- TASK TO COMPLETE -
Among the entries below, take the line with "590x400 pixels. Task: Select" and the line with "Open the Format", and output them and every line between them exactly, with nothing else.
Start of AVAILABLE DATA
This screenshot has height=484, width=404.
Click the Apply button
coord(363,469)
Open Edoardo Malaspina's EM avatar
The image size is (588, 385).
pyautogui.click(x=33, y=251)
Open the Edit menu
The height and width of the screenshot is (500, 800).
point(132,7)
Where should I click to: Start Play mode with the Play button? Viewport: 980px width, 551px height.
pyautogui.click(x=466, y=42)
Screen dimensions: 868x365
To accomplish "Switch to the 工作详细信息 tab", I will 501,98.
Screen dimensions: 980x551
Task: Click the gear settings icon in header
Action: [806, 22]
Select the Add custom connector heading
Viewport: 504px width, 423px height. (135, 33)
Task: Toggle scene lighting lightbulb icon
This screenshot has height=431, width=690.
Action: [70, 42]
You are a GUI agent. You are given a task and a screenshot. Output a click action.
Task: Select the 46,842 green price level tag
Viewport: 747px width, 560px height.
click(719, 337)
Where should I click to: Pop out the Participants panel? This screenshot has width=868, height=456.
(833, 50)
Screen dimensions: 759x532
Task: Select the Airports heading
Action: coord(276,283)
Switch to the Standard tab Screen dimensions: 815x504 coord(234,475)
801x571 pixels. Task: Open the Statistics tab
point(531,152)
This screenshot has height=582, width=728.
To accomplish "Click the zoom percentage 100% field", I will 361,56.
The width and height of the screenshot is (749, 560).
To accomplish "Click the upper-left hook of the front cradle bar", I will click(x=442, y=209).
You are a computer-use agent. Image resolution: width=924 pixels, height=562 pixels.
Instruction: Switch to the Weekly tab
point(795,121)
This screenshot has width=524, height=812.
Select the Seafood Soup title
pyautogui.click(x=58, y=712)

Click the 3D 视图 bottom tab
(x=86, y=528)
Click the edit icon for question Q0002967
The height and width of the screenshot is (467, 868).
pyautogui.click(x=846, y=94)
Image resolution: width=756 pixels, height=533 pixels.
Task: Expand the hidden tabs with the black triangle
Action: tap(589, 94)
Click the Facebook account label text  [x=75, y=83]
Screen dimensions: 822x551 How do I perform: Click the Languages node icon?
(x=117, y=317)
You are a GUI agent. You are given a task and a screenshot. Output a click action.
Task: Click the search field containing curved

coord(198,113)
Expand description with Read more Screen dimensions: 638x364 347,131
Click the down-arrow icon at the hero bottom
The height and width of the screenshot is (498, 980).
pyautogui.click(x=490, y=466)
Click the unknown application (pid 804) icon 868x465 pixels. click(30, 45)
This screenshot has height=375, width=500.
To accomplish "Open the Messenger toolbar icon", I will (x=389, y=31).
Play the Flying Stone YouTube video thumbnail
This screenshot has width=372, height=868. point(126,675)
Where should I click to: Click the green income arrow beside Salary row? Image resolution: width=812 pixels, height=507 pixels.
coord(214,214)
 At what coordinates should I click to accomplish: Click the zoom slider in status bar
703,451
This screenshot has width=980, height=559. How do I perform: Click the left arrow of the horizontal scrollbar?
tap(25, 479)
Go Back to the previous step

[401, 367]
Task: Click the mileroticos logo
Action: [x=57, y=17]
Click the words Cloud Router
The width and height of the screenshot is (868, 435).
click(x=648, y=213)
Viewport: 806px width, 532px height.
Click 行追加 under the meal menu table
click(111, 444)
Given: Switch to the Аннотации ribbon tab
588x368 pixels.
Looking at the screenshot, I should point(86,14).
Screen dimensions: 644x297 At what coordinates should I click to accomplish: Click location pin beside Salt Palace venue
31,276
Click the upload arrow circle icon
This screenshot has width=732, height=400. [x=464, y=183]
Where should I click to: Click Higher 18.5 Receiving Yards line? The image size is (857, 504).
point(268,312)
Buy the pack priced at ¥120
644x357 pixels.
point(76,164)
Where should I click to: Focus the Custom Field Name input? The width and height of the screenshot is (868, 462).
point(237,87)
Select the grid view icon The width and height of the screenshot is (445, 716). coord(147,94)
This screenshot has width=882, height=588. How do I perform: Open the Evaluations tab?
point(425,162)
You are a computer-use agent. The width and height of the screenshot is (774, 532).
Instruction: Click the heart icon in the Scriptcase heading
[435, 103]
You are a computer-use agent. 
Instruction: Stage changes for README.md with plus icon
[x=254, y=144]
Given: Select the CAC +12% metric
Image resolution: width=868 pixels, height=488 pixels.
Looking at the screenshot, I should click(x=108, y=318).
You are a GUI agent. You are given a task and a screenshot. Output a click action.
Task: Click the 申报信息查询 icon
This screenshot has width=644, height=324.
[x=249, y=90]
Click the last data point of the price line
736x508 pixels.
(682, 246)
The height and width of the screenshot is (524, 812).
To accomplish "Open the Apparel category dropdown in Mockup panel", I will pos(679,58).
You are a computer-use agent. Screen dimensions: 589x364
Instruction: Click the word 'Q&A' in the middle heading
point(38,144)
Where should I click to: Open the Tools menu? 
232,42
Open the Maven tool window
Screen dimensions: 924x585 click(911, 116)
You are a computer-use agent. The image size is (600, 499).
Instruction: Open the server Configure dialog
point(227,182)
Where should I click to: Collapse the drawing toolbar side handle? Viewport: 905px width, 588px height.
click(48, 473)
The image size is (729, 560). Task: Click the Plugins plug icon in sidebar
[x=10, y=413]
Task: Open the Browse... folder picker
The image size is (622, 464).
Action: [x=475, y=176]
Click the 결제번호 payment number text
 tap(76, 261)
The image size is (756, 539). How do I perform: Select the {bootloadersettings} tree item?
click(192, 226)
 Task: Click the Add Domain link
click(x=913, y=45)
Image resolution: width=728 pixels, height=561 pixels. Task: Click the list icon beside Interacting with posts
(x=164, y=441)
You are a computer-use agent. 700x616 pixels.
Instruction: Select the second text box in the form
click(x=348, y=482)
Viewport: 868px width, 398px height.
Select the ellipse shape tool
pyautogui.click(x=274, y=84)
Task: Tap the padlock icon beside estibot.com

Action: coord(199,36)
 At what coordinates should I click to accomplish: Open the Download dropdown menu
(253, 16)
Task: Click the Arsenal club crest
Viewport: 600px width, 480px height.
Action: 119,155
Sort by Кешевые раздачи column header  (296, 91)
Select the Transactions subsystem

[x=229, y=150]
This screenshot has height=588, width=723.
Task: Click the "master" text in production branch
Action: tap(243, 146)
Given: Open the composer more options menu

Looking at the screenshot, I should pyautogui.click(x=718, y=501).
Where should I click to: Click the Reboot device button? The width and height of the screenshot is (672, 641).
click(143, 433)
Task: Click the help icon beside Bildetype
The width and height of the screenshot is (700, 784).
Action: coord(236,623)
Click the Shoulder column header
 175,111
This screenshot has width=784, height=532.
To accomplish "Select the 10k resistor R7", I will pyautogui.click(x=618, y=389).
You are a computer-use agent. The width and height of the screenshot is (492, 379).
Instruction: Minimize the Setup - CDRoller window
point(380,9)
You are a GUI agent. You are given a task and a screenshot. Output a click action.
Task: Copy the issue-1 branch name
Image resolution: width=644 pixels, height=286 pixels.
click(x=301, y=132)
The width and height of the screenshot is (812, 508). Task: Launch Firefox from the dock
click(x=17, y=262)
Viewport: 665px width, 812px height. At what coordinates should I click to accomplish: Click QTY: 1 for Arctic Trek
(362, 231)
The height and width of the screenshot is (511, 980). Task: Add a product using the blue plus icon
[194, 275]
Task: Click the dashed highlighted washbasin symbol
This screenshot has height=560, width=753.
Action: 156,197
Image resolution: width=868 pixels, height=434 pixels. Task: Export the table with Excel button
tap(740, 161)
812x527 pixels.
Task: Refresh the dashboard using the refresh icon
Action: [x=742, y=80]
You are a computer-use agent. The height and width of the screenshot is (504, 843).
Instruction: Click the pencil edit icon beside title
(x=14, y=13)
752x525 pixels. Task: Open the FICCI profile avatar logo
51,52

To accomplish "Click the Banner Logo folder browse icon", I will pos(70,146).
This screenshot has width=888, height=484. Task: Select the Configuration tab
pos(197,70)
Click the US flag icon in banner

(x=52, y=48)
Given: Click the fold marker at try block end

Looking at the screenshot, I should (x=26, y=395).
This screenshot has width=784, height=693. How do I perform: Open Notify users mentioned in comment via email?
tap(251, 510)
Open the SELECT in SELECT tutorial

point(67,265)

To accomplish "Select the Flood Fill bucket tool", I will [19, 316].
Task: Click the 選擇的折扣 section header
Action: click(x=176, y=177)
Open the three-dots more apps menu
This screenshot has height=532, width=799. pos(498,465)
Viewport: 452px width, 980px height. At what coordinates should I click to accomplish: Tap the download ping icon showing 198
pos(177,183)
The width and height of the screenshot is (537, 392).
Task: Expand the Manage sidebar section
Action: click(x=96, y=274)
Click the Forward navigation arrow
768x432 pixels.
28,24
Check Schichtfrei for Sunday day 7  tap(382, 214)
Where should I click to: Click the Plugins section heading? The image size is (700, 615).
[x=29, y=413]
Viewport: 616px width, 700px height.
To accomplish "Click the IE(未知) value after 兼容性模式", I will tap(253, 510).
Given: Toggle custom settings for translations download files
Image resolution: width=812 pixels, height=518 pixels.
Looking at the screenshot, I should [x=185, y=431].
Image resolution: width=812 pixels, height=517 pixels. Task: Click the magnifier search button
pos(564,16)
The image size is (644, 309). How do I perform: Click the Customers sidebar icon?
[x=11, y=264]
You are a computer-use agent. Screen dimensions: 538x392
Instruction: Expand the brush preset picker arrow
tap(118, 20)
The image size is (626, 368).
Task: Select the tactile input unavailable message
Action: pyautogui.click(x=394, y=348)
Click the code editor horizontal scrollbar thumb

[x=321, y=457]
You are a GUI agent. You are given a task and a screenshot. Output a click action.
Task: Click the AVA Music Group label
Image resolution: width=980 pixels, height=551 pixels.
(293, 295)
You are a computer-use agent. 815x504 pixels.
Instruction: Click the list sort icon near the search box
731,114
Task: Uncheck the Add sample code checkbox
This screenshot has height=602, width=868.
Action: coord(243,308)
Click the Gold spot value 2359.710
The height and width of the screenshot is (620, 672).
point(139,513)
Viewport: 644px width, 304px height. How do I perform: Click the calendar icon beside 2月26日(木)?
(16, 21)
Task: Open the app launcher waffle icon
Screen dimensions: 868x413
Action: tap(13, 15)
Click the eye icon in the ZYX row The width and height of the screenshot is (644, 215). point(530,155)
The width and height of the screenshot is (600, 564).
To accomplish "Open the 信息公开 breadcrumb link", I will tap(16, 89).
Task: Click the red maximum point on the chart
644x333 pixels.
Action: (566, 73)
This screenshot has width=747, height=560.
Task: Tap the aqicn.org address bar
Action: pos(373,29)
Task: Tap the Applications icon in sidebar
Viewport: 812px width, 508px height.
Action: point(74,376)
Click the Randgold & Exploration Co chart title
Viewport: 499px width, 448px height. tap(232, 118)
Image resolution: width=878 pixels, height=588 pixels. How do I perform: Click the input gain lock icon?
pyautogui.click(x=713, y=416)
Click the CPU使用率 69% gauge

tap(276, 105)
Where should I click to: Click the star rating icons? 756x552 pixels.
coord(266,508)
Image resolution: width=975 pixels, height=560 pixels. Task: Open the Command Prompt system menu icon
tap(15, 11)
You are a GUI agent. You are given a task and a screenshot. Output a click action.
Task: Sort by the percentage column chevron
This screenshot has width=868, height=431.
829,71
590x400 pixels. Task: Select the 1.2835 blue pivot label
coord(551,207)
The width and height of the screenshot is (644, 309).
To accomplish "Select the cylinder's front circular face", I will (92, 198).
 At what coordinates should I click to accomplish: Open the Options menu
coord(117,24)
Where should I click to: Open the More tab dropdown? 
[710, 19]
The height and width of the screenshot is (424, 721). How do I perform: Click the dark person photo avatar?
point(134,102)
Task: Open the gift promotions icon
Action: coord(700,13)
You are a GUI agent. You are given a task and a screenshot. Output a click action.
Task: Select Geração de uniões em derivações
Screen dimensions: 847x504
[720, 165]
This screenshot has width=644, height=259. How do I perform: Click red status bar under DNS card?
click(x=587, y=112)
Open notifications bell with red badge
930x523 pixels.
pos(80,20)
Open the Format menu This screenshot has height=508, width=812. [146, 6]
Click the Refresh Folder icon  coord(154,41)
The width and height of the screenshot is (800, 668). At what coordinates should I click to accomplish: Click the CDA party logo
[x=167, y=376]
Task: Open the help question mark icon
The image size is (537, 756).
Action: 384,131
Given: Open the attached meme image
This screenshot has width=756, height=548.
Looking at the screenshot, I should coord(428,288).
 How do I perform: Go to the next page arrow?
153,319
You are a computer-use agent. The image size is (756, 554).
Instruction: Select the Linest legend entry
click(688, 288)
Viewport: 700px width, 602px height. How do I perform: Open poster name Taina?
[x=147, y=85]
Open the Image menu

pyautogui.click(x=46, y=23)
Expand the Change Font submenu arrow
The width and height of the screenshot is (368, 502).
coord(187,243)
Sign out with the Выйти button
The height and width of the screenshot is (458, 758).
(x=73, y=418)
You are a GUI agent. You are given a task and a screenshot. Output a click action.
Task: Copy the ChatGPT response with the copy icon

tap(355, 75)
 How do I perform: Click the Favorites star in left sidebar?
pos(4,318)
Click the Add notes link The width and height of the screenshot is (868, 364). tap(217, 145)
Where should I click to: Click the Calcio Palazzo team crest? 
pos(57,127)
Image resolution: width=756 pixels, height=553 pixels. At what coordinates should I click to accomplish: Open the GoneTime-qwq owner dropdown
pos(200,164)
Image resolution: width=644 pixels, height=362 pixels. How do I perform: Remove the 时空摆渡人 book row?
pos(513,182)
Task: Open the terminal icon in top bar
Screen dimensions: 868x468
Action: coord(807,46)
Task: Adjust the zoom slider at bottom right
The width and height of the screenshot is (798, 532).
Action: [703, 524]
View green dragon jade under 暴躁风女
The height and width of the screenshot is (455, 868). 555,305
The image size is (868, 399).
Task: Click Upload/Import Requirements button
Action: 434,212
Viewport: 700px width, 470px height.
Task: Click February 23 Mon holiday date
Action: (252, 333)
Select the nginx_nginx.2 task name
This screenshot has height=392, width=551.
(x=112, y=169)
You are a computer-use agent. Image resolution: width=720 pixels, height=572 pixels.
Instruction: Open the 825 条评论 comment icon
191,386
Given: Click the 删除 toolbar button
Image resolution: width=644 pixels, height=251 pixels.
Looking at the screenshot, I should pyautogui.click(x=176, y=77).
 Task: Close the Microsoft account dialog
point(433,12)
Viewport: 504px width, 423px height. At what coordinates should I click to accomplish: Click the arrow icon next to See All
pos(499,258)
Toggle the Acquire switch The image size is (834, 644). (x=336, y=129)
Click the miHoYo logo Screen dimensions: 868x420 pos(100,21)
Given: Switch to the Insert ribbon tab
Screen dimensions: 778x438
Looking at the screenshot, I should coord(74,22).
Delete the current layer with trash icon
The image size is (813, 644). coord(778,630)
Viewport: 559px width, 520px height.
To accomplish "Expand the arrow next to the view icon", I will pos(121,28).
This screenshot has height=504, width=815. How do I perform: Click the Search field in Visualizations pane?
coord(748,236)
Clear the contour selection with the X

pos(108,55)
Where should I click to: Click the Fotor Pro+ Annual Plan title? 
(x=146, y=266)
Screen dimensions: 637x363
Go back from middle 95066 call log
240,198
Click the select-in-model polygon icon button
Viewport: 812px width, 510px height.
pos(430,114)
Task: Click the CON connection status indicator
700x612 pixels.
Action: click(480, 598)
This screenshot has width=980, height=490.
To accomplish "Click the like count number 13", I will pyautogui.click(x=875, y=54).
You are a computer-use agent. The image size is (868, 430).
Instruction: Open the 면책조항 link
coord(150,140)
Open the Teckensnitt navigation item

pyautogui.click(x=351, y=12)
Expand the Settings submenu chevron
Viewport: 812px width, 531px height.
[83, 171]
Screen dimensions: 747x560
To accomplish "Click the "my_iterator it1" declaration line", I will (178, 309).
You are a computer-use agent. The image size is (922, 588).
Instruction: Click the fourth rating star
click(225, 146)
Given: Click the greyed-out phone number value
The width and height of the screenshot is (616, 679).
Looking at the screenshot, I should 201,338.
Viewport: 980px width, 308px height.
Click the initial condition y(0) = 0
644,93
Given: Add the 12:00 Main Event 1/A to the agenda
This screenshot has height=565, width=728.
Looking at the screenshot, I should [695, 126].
End of AVAILABLE DATA
- ANSWER BOX -
590x400 pixels. Task: Select the 1.2835 blue pivot label
coord(551,207)
The width and height of the screenshot is (644, 309).
To accomplish "Select the cylinder's front circular face", I will (92, 198).
 At what coordinates should I click to accomplish: Open the Options menu
coord(117,24)
Where should I click to: Open the More tab dropdown? 
[710, 19]
The height and width of the screenshot is (424, 721). How do I perform: Click the dark person photo avatar?
point(134,102)
Task: Open the gift promotions icon
Action: coord(700,13)
You are a GUI agent. You are given a task and a screenshot. Output a click action.
Task: Select Geração de uniões em derivações
Screen dimensions: 847x504
[720, 165]
This screenshot has width=644, height=259. How do I perform: Click red status bar under DNS card?
click(x=587, y=112)
Open notifications bell with red badge
930x523 pixels.
pos(80,20)
Open the Format menu This screenshot has height=508, width=812. [146, 6]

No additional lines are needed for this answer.